Story posted April 06, 2011
Mariya Ilyas ’13, of Alexandria, Va., has been awarded funding from the Kathryn Wasserman Davis 100 Projects for Peace program for her project to start a high school newspaper at Al-Imtiaz Academy, a secondary school for working-class families in Abbottabad, a city in her native Pakistan, where she lived until she was eight.
Ilyas, double-majoring in government and legal studies and mathematics, and a sociology minor, says she wants to introduce journalism and the role of a free press in creating a peaceful society.
“Open riots and angry protests ensued after the recent murder of the Pakistani journalist Wali Khan Babar, who was killed in his attempt to get information out to the Pakistani people,” says Ilyas. “Babar’s death is a sad, yet powerful, reminder of how we heavily rely on journalists as crucial sources of information. Journalism is vital in ensuring peace for it not only guarantees access to information, but also allows for the dissemination of the truth.”
To launch her journalism program, Ilyas plans to purchase and donate laptops, cameras, a laser printer and other school supplies when she returns to Pakistan this summer.
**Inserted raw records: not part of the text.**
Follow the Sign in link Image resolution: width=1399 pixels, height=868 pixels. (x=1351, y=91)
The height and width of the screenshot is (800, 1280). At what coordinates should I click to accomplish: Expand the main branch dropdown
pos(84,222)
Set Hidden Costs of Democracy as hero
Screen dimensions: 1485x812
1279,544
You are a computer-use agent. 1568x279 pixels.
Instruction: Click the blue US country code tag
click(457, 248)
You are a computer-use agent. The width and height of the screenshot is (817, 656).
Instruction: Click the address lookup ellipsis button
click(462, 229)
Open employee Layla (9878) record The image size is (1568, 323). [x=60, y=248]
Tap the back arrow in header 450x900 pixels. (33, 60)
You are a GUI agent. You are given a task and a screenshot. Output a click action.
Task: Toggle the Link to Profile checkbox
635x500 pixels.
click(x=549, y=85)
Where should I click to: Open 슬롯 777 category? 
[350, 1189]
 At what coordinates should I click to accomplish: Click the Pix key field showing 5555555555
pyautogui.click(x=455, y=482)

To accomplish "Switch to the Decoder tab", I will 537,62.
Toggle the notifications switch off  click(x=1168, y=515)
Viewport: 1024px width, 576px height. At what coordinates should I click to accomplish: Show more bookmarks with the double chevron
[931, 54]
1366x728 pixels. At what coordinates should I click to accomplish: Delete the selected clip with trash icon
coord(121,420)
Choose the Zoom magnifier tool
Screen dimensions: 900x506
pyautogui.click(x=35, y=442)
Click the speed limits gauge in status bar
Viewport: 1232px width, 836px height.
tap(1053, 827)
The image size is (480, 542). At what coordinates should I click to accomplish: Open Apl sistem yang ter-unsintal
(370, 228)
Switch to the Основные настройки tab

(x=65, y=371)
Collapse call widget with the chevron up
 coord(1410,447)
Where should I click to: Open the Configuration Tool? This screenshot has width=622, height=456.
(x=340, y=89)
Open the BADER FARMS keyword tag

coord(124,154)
Ilyas has worked at the academy before; having received a Preston Public Interest Grant, coordinated through Career Planning, Ilyas taught English and writing skills at the school last summer —and donated a laptop using funds from a mini-grant she received from Bowdoin.
Philanthropist Kathryn Wasserman Davis, on the occasion of her 100th birthday, established the program with a donation of one million dollars so that each of the projects will receive $10,000. Its objective is to encourage and support motivated youth to create and implement their ideas for building peace throughout the world in the 21st century.